Optimizing Agent Workflows for Modern LLMs
Writing effective agent skills requires deep knowledge of prompt engineering. With the release of advanced reasoning models like Claude 3.5 Sonnet, ChatGPT o1, and DeepSeek-V3, prompt templates must focus on structured thinking. Developers are encouraged to use XML tags (e.g., <thought>, <context>, and <rules>) to isolate execution boundaries. Standardized prompts prevent agents from suffering from context drift, ensuring that long-running tasks remain aligned with the initial system parameters.

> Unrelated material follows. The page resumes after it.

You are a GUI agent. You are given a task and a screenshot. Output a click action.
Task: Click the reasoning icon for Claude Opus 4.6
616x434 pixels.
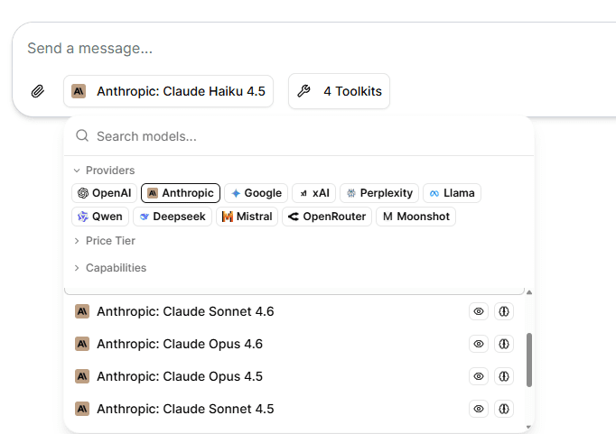tap(504, 344)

Exploring by SOC Occupations and Creator Profiles
What makes SkillMD unique is its taxonomy. Instead of simple text search, we parse and organize files according to the Standard Occupational Classification (SOC) system. This means you can discover skills written for Computer and Mathematical roles, Business and Financial operations, Legal, Design, and and Educational Instruction fields. By tracking creator profiles, developers can study how different teams organize their custom instructions, compare version updates, and fork public configs for specialized enterprise use cases.
SkillMD operates as a high-performance index running on a fast Go backend and a highly responsive Astro SSR frontend. All search queries execute in milliseconds, featuring smart debouncing to prevent multiple API requests while keeping user data secure. Join our community of developers to standardize your AI agent instructions and optimize your LLM prompting workflows today.
Frequently Asked Questions
A practical guide to agent skills: what they are, how to inspect them, and how SkillMD helps you explore the ecosystem.